- Directed by: Gleb Orlov
- Written by: Andrey Zolotarev
- Produced by: Vadim Vereshchagin; Vladimir Maslov; Natalya Shibanova; Elvira Dmitrievskaya; Ilya Burets; Vadim Sokolovsky; Murad Omarov; Binke Anisimov; Ibrahim Magomedov; Maksim Oleynikov;
- Starring: Tikhon Zhiznevsky; Aleksei Serebryakov; Diana Pozharskaya; Artyom Tkachenko; Sergey Gazarov;
- Cinematography: Vasily Grigolyunas
- Music by: Ryan Otter
- Production companies: Central Partnership Productions; IVI; Media Universal Event;
- Distributed by: Central Partnership
- Release date: October 27, 2022;
- Country: Russia
- Language: Russian
- Budget: ₽400 million
- Box office: ₽234 million

= Raiders of the Lost Library =

Raiders of the Lost Library (Либерея: Охотники за сокровищами) is a 2022 Russian action-adventure film directed by Gleb Orlov. A film about the search for the legendary library of Ivan the Terrible.
It was theatrically released on October 27, 2022, by Central Partnership.

== Plot ==
The construction of the Moscow metro turns into an unexpected find: an old book cover is pulled out from under the rubble. Its main value is by no means in gold and precious stones, with which it is generously decorated, but in the message encrypted in its drawings and inscriptions. The artifact proves that the legendary library of Ivan the Terrible also known as Liberea exists, and the map showing the way to it is right in front of you. However, the extraordinary find is forgotten for many years.

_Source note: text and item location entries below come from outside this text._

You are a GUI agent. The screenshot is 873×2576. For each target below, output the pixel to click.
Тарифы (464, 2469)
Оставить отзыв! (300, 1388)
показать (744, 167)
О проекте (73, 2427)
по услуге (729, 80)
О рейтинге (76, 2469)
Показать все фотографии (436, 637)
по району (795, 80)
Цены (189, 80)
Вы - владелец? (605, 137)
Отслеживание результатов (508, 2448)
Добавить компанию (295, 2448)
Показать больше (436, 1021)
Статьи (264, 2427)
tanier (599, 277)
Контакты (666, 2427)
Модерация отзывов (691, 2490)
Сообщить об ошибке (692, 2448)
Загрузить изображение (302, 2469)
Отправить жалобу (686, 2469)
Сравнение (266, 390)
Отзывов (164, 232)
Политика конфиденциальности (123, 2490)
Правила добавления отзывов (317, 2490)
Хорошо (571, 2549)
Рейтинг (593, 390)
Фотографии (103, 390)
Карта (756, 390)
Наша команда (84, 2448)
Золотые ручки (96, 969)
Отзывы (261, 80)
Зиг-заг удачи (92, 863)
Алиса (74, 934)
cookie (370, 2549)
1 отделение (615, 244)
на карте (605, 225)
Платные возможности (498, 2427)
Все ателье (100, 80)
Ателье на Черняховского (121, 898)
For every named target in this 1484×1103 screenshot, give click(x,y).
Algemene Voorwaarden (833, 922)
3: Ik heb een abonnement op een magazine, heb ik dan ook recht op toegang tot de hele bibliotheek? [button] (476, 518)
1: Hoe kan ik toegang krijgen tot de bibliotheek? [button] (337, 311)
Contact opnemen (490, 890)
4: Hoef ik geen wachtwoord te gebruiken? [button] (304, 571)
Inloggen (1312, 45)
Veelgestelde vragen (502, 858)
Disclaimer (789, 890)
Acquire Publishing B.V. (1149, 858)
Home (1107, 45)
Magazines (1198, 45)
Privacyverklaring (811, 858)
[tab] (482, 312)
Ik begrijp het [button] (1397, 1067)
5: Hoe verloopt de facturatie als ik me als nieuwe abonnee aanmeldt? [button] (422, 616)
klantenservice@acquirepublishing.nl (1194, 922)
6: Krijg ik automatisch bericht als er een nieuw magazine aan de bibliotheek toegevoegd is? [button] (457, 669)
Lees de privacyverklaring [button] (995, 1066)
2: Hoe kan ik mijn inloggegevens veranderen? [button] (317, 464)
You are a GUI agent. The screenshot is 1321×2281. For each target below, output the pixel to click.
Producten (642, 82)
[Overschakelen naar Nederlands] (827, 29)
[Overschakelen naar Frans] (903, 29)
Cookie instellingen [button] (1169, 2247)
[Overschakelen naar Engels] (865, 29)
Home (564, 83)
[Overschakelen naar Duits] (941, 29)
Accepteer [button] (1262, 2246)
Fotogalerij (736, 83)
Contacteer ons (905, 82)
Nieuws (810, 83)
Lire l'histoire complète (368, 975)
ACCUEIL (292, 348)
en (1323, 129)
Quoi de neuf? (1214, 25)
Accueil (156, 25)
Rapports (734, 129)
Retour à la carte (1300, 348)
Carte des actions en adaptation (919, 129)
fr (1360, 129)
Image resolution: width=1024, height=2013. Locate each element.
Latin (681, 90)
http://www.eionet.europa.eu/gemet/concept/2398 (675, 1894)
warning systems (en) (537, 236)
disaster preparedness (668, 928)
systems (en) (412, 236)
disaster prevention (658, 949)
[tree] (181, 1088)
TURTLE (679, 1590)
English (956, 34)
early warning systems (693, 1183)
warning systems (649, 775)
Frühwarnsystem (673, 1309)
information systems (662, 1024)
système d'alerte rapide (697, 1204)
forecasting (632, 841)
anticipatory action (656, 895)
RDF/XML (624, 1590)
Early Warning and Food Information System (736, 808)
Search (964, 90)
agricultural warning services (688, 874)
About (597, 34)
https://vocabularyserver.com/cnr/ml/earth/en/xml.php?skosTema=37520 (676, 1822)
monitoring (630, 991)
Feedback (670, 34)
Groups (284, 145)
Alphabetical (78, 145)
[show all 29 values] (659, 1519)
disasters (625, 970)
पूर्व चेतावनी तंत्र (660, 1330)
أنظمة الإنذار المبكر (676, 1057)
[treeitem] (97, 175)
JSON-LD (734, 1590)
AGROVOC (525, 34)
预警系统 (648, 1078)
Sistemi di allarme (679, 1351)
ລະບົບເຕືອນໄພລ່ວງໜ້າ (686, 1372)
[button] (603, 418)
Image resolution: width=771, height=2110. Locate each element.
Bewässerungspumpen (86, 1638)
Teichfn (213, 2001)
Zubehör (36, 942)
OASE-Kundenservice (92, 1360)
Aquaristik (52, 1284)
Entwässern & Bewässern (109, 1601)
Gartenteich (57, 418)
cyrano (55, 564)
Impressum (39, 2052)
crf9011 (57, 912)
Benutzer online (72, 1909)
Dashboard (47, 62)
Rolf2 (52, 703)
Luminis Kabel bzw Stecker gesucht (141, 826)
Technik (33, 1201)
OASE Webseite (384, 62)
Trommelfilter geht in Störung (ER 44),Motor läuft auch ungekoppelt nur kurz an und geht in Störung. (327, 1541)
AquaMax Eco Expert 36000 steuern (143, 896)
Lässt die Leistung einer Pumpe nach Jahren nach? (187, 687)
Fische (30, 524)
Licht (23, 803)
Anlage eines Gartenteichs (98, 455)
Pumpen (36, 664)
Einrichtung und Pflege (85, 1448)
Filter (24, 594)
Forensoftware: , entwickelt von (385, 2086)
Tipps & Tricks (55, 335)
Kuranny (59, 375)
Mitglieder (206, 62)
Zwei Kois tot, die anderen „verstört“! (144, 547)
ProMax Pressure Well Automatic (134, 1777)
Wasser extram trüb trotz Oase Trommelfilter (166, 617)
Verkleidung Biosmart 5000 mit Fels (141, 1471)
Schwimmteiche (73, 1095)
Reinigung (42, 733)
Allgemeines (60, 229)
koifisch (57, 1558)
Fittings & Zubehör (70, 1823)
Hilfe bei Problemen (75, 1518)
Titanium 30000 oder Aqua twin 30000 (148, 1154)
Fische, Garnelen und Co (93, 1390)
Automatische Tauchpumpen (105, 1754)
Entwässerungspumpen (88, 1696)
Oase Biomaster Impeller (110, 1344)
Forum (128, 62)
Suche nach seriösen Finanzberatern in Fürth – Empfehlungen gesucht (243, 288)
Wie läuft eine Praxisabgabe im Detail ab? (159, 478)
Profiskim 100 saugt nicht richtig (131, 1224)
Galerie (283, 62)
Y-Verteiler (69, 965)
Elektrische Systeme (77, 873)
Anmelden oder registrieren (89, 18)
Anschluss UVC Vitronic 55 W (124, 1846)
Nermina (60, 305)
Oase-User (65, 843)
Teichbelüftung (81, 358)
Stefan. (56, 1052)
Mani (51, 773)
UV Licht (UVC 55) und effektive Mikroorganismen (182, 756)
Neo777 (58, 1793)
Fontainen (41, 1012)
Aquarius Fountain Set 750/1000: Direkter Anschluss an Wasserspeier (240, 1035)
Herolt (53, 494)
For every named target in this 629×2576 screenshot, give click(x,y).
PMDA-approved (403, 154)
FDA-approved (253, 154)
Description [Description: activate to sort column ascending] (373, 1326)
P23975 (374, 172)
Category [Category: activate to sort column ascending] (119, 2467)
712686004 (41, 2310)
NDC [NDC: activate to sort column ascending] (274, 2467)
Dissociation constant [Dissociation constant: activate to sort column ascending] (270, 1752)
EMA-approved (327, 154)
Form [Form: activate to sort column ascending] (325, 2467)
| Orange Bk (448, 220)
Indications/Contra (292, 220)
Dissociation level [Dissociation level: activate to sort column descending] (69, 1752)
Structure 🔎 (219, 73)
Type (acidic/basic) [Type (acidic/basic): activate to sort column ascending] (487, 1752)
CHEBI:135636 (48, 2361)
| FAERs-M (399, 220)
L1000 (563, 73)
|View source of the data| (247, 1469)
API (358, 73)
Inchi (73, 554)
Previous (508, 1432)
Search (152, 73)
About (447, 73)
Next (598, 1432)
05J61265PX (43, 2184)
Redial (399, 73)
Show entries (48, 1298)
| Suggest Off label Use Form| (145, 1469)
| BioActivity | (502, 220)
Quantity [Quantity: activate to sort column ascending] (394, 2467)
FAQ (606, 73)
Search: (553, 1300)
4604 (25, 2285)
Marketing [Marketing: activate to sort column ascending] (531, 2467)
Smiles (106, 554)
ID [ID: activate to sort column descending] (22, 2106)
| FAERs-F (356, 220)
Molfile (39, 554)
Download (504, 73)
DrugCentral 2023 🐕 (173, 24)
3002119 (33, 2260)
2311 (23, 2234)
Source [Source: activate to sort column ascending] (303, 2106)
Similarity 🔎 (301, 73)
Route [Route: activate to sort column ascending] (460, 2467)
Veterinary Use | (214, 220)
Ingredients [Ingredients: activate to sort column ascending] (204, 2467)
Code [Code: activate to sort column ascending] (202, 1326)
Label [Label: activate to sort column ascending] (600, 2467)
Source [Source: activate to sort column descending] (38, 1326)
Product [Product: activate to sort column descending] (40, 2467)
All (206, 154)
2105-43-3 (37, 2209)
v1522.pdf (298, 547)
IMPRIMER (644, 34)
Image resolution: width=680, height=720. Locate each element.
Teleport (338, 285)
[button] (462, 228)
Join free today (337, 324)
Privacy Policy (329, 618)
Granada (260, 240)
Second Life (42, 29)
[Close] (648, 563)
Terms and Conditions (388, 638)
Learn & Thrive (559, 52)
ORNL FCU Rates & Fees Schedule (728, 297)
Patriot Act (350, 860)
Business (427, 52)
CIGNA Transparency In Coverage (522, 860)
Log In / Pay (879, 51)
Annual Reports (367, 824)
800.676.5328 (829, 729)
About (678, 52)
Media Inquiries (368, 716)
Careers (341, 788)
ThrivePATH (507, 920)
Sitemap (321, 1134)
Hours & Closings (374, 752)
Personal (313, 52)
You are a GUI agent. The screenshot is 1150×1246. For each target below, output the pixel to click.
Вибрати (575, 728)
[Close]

Dozens of years later, the book cover ends up in the hands of the unlucky young man Ilya Arshinov. The guy does not even suspect what he became the owner of. Powerful forces begin to hunt for Ilya Arshinov. To save himself, he has to team up with his estranged father who knows exactly how to handle the old book cover, and a philologist Arina, who is able to decipher the artifact's ciphers. Now this trinity, without looking back, embarks on a dangerous adventure in order to uncover the secret of the legendary Liberea once and for all. They will visit the most dangerous and mysterious corners of the country: from Vologda and Naryan-Mar to the Kremlin dungeons.

== Cast ==
- Tikhon Zhiznevsky as Ilya Arshinov
- Aleksei Serebryakov as Arkady
- Diana Pozharskaya as Arina Koreneva
- Artyom Tkachenko as Max
- Sergey Gazarov as Kuchevsky
- Andrey Trushin as Igor
- Pavel Gaiduchenko as Sapieha

== Production ==
The project was directed by Gleb Orlov has started filming "The Treasure of Ivan the Terrible" in Moscow, produced by the ANO "Media Universal Event", the largest film companies "Central Partnership" and the online cinema "IVI" worked on its implementation with the support of the Cinema Fund. According to the press service of the Central Partnership film company, the script for the film was written by Andrey Zolotarev.

Filming took place from October to November 2021 in Moscow.
Filming locations will take place at the Kirillo-Belozersky Monastery in the town of Kirillov, Vologda Oblast near the city of Vologda, the town of Naryan-Mar, Nenets Autonomous Okrug, and the metropolitan metro in Moscow, as well as in the vicinity of the Moscow Kremlin.